9/11, I find it ironic that being the single most significant public event in my life, Enzo knows nothing about it. And well he should—for now.

March 28:
Going through our usual bedtime routine I asked Enzo what he would like me to read. He answered “Um, read me a story about flowers.” I knew immediately that there was no such tale in our repertoire of literature, so I thought for a moment, hoping to be able to stretch a connection amongst bears and bunnies and toys coming alive. And then suddenly it dawned on me—why don’t we read from one of my gardening books? He might actually understand something, and if not, the bore of not understanding might put him fast asleep.

His level of comprehension actually surprised me and he seemed quite fascinated with the USDA Hardiness Zone maps, which are the basis for best practices in every green thumb gardener’s book.


I swear I heard Nicky utter his first word, “Ba-Pa,” meaning “Papa,” which he subsequently mastered over the next few days, for I heard him clearly utter two “P”s by Sunday. I admit it is not entirely clear that he was referring to me, but he was smiling and looking at me as he said it, so I have enough faith in this induction to make me happy.

As I did with Enzo, I will be chronicling Nicky’s verbally iterative progress. Because a strong vocabulary and command of language is vital to expressing one’s imagination, at least in the manner which these boys’ father knows best. If anything, I hope that we can instill the skill for creative writing in these two tykes, or at least the value of extraordinary expression.

March 29:
I brought home a couple of sheets of architectural blue prints and posted them alongside a new clean sheet of paper in the Boy’s playroom. I explained to Enzo that these were “plans,” instructions on how to construct things like buildings and machines and spaceships. He immediately began to make close-to-tracing marks on the room outlined on the blue paper and said “Okay, let’s build this.” I felt a bit less-than-guilty for misleading him when I had to let him down by explaining that we did not have the materials, tools nor skills to do just that. “Oh,” was his response and he continued to engineer his own plans for the impossible dream with an orange crayola.

March 30:
First thing in the morning Enzo asked to watch Body Works. He was particularly enamored by the part featuring a pseudo sci-fi setting where Dr. Body Works explains the various systems of the body. He demonstrated a pretty good command of the mouse and navigating through such software, and ended up going through every one of the good doctor’s presentations.

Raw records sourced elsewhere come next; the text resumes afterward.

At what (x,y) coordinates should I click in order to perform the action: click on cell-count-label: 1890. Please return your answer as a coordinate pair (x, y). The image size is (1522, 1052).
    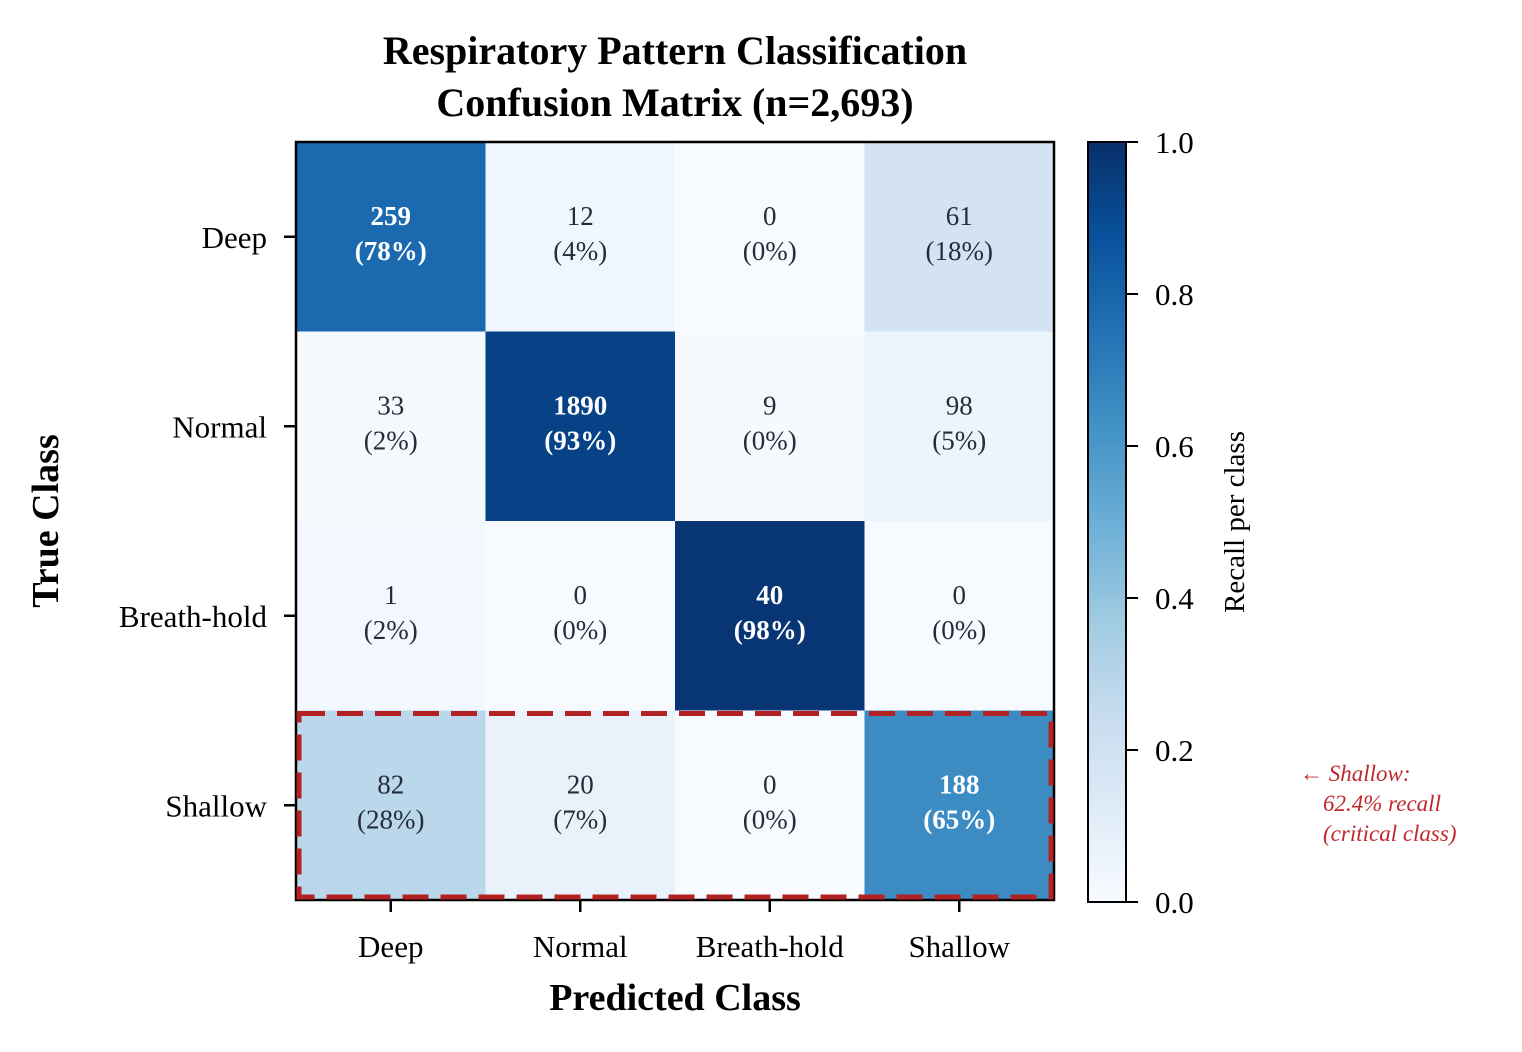
    Looking at the image, I should click on (580, 405).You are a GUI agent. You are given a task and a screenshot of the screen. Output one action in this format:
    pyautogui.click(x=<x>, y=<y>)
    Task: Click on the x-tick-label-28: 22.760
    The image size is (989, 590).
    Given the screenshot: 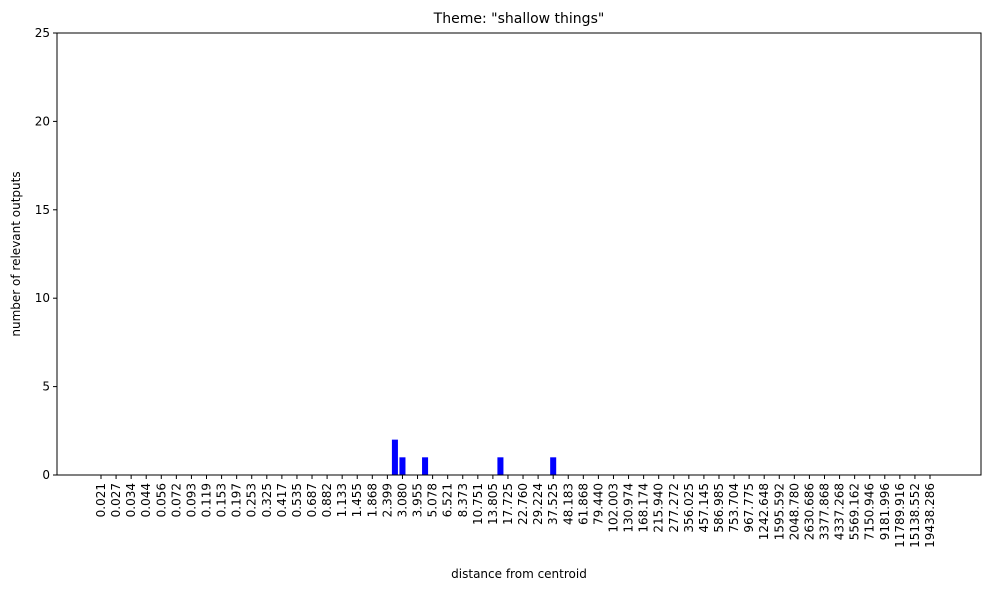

Several hours later that evening Enzo innocently relayed what he had learned and told his mother “Mama, your chi-chis are made fat tissue.” She did not seem amused.


That same afternoon Mama led the Easter egg-coloring activities, showing Enzo how to hard-boil eggs and make the various hues of food coloring with vinegar, water and dye. Tying an apron about him she helped him dip each egg into the various bowls to infuse each white and brown egg with a different solid color.

March 31:
I conducted Enzo’s first media interview. We set up the video camera in the kitchen and brought out about two years of his cumulated art work. There were about two hundred marker pen scratches, crayon sketches, finger paintings and hieroglyphic scrawls in all. I digitally catalogued my favorites and those which seemed some true effect of purpose and intentions to depict something other than random non-linear form. Click here to see Enzo's Art Gallery.

I proceeded through each piece, asking him what it was, what the source off inspiration was, and other various questions about the design of his work. Much of the time I tried to infuse humor at his bewildered expense employing a pretense to art criticism designed to fly over his head and hopefully generating a droll juxtaposition between this child’s creative freedom and an adult’s tainted application of meaning. I figured we might be mutually amused in some distant future when we all sit down to review our collection of family trove of media.